In the ghost town that encompasses a long-shuttered addiction recovery campus on Long Island, city officials see a potential solution to an opioid epidemic that has worsened since the bridge to those services was torn down.
The Wu administration took reporters on a tour of the island on Wednesday, pointing out the 11 buildings that could be retrofitted to house a new recovery campus in four years, one that would improve upon the more “fragmented” and “siloed” services that were offered there in the past.
“What we’re looking for is to create something that’s truly synergistic with what is available on the mainland,” said Dr. Bisola Ojikuto, executive director of the Boston Public Health Commission. “We want to build a continuum of care for people.”
Mayor Michelle Wu said the city is envisioning the new campus as less of an overnight emergency shelter and more of a comprehensive campus that serves the needs of its patients.
This could include treatment for someone with substance-use addiction, such as recovery and counseling, but it would also extend to workforce development, to prepare for their transition back into society, Wu said.
The city is feeling the “brunt” of not having substance-use and mental health services available on the island today, Ojikuto said, possibly alluding to the drug trafficking and violence that has worsened this summer at Massachusetts Avenue and Melnea Cass Boulevard, the epicenter of Boston’s opioid epidemic.
The Long Island bridge was closed in 2014, and later torn down. Without an access point, the recovery campus was forced to shut down as well.
A new bridge is estimated to cost more than $100 million, and while the city secured a critical permit this month to move the project forward, it still needs permits from the state Office of Coastal Zone Management and U.S. Coast Guard.

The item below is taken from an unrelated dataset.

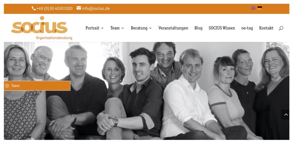This screenshot has height=144, width=294.
Task: Open the Veranstaltungen menu item
Action: [173, 28]
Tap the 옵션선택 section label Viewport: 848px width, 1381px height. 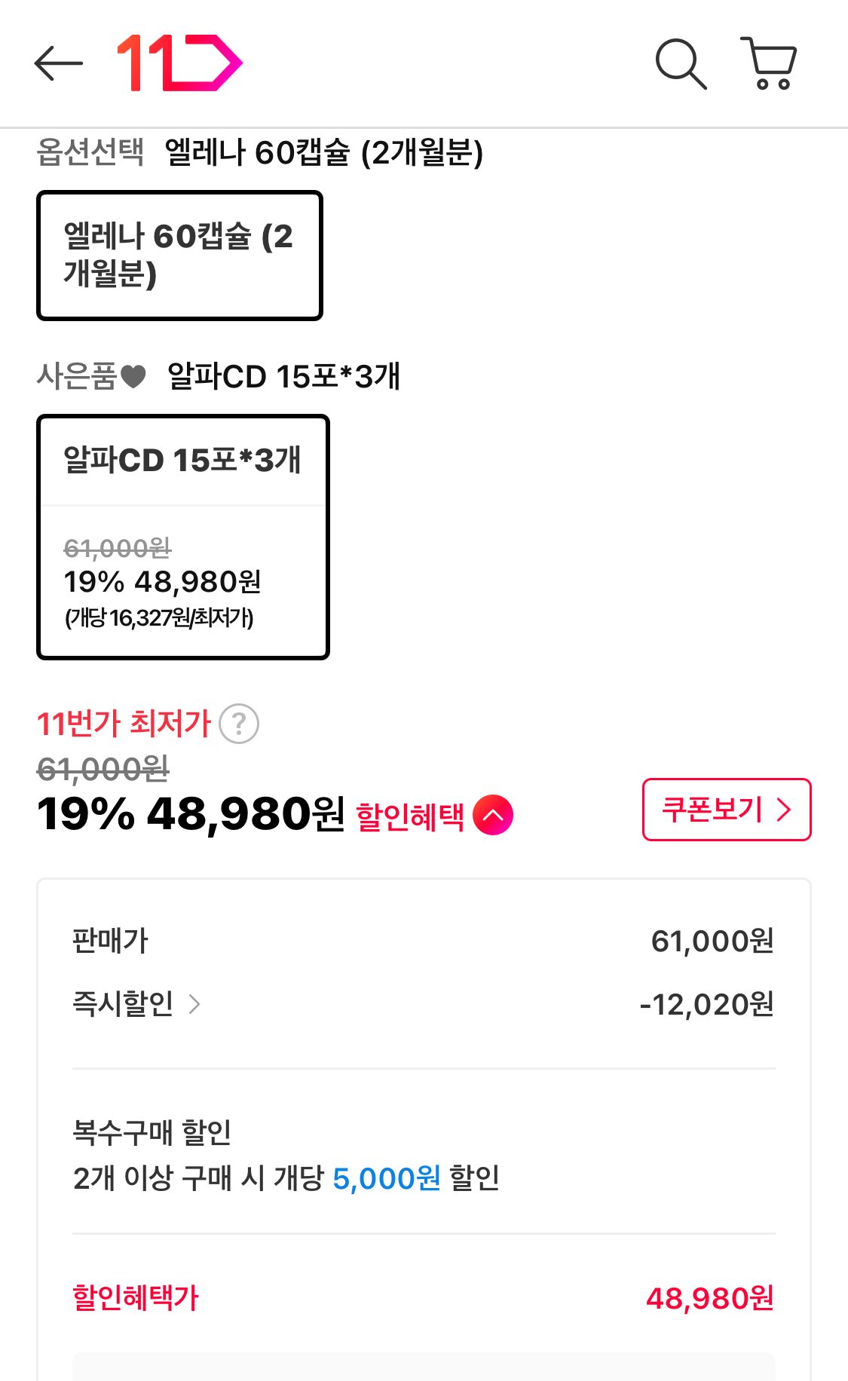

Wu said the need is most evident at Mass and Cass, an area long known for open-air drug dealing and homeless encampments, but a recovery campus would benefit “families across every neighborhood in Boston and across every city in the commonwealth.”
Whether the new campus would be the primary place of referral for people in need of services at Mass and Cass is still being determined, Ojikuto said. Today, the city works to refer people from that troubled area to a number of places, including detox treatment centers, low-threshold housing, and different providers, she said.
The problem, she said, is “that we don’t have enough resources available for people and that’s one of the things that we’re hoping that building Long Island will alleviate.”
“We would love to have resources available that would alleviate some of the stress and what’s occurring in the Mass and Cass area,” Ojikuto added.
The mayor pitched the island’s potential through her visit to its thriving summer camp, which provided a stark contrast to the dilapidated buildings that officials say will be rehabilitated to house the new 35-acre treatment center.
The Boston Public Health Commission, which leases the city-owned land, visits the old buildings twice a week, but that doesn’t prevent break-ins from people trespassing on the island. Animals also make their way into the structures, which have been heavily damaged over the 10 years of abandonment, city officials said.
Wu said $40 million has been appropriated to stabilize the project’s 11 principle buildings in the city budget, a process her team said will start over the holidays when the work goes out to bid. Construction would start in the spring.
City officials determined several other buildings were not salvageable. The structures would be torn down after the other buildings are rehabbed.
While those who toured the island Wednesday agreed that the city has a lot of work to do to address its homelessness and opioid epidemic, they stopped short of comparing Boston’s situation to what some other major U.S. cities are dealing with.
“We have a problem but it is solvable, solvable, solvable,” said Charles Gagnon, president and CEO of Volunteers of America of Massachusetts. “It’s not Los Angeles, 60,000 homeless people. It’s not San Francisco. We have a group of people that need our help, and we can recreate the continuum of care.”